> **Work task**
Would you repeat exactly the part of the listing below that runs from the line containing "This screenshot has height=717, width=1119." down to the line containing "Given: Click the orange 无法鉴定 button", inclusive, and nothing else?

== Supplied records ==

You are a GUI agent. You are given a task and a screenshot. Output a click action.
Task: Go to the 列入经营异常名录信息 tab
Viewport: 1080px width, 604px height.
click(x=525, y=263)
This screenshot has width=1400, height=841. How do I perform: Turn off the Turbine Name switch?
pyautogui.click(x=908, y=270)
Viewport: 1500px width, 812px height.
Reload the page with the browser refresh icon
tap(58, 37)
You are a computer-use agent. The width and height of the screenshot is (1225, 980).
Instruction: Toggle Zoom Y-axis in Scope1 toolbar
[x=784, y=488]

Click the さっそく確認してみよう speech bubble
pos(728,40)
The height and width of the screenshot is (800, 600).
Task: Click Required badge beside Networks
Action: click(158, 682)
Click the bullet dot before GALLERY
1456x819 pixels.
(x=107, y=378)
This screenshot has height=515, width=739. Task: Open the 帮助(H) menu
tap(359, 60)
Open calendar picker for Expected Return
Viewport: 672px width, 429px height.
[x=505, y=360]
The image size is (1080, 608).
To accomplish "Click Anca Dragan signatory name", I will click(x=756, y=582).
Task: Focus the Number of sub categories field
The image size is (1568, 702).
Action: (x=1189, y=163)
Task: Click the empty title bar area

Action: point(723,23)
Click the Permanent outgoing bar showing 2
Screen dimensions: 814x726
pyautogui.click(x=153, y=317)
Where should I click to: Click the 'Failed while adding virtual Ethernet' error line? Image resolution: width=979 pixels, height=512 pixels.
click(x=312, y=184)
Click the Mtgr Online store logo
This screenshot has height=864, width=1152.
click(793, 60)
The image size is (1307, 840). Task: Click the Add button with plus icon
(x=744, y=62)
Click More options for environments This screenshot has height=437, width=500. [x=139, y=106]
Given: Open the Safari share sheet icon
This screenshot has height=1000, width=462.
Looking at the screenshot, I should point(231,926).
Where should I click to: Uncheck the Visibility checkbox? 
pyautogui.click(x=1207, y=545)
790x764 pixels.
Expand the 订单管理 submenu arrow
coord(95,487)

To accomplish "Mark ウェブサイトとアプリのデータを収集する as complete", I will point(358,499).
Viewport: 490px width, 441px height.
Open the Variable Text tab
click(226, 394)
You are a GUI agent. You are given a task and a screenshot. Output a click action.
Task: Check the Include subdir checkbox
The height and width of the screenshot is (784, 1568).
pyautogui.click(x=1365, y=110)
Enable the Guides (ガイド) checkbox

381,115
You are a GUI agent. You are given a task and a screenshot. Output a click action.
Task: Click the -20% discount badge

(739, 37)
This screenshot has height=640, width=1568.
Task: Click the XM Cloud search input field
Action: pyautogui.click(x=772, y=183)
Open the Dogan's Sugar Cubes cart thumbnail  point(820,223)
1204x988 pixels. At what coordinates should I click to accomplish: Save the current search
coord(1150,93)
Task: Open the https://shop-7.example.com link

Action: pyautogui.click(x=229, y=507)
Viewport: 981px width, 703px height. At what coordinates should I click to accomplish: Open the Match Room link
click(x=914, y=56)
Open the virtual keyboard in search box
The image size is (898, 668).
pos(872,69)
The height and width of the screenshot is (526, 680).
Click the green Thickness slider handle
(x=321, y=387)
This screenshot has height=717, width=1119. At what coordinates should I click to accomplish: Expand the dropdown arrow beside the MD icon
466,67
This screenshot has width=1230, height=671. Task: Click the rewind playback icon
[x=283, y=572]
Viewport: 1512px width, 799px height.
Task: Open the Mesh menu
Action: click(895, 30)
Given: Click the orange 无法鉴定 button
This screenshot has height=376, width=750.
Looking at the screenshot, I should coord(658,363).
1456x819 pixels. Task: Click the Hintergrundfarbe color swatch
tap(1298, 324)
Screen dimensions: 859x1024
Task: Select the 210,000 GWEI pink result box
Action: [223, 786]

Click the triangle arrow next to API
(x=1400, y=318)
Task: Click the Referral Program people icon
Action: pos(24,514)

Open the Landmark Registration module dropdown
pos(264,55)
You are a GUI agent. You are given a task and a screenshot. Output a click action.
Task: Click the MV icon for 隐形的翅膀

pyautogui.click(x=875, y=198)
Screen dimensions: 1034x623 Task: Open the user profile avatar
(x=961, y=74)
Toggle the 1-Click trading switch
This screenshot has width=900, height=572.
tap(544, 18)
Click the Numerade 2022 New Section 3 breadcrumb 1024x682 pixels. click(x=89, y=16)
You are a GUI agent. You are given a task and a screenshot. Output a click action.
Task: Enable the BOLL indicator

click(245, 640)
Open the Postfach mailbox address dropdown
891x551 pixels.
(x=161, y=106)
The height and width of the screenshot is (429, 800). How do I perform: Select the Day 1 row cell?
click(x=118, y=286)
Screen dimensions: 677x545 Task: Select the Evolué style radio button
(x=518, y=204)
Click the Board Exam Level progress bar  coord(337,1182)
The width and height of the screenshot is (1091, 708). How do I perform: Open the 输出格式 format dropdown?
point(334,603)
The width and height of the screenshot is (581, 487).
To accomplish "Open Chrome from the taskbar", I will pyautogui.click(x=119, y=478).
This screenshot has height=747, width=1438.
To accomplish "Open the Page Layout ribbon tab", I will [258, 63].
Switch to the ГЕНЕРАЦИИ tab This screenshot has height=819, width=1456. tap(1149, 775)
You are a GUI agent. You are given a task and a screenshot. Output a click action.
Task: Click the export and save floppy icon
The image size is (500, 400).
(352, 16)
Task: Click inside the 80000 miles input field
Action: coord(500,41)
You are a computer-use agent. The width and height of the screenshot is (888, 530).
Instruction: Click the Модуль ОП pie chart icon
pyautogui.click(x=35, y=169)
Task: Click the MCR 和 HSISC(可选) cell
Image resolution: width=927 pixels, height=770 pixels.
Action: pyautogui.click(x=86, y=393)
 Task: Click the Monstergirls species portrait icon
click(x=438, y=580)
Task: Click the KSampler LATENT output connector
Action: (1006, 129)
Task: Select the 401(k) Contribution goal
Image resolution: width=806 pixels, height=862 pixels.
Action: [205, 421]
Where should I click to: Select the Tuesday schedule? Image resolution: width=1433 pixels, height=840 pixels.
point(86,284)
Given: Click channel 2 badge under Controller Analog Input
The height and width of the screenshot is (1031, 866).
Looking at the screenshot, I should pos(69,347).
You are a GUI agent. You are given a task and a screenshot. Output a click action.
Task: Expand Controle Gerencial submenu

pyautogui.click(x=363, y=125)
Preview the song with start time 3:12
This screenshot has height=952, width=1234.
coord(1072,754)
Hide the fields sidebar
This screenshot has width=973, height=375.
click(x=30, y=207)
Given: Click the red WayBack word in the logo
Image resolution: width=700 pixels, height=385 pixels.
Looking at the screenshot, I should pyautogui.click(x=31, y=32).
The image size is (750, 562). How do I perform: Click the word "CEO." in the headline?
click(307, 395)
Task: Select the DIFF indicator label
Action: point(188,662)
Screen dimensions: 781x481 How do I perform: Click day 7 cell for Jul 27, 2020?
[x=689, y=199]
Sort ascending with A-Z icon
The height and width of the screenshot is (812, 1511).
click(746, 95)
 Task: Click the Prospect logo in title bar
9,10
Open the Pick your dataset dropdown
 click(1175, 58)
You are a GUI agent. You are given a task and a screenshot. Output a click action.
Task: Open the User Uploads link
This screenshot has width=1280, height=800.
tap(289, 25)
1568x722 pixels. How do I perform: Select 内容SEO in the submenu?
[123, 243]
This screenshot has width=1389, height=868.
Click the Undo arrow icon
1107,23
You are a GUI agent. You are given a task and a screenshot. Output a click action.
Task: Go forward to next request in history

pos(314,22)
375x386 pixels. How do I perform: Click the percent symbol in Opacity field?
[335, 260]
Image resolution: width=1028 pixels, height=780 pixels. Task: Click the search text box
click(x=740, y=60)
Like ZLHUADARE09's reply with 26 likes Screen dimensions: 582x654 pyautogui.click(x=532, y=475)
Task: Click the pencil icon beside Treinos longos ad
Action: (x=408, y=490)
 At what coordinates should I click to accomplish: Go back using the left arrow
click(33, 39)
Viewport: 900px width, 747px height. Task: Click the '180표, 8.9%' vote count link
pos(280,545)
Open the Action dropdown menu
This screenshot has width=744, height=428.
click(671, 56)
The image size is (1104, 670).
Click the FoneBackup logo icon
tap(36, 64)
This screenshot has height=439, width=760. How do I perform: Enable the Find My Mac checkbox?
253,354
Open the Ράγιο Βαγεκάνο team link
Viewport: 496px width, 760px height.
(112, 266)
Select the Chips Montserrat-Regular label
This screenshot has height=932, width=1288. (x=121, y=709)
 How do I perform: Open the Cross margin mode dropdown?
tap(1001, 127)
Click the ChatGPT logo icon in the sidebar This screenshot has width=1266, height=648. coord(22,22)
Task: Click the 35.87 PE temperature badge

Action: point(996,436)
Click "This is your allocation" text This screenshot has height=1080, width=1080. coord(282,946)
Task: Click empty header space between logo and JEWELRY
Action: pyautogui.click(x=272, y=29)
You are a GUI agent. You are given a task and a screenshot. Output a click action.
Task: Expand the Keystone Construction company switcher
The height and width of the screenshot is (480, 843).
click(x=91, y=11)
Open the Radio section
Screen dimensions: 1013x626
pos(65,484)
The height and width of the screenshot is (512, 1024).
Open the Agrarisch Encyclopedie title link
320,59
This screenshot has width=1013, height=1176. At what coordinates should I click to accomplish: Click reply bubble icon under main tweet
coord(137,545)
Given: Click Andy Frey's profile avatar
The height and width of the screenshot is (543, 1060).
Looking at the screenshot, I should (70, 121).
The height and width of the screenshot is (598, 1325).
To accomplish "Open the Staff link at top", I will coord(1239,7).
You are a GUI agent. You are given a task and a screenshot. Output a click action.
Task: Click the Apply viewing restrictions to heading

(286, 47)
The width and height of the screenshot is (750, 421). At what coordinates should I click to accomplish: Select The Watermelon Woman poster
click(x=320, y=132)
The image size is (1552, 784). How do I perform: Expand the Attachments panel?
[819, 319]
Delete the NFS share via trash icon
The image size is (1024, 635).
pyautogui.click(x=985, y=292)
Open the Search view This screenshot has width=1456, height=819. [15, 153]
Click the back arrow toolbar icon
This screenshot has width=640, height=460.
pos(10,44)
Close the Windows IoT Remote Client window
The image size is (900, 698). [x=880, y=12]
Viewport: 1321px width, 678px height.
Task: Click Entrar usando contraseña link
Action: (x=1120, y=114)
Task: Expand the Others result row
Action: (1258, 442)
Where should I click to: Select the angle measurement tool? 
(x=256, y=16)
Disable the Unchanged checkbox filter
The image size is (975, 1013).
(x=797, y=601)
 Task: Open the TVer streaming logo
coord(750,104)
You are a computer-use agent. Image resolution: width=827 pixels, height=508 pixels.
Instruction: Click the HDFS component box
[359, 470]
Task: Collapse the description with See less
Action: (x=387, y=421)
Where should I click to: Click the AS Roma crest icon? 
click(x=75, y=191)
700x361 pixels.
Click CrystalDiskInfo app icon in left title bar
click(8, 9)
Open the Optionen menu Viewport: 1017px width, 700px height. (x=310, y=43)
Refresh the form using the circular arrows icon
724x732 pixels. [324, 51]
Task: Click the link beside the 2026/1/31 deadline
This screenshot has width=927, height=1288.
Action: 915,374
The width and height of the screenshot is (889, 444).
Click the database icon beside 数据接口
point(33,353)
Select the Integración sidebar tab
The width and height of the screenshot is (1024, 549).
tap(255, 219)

===

> **Answer to this exercise**
This screenshot has height=717, width=1119. At what coordinates should I click to accomplish: Expand the dropdown arrow beside the MD icon
466,67
This screenshot has width=1230, height=671. Task: Click the rewind playback icon
[x=283, y=572]
Viewport: 1512px width, 799px height.
Task: Open the Mesh menu
Action: click(895, 30)
Given: Click the orange 无法鉴定 button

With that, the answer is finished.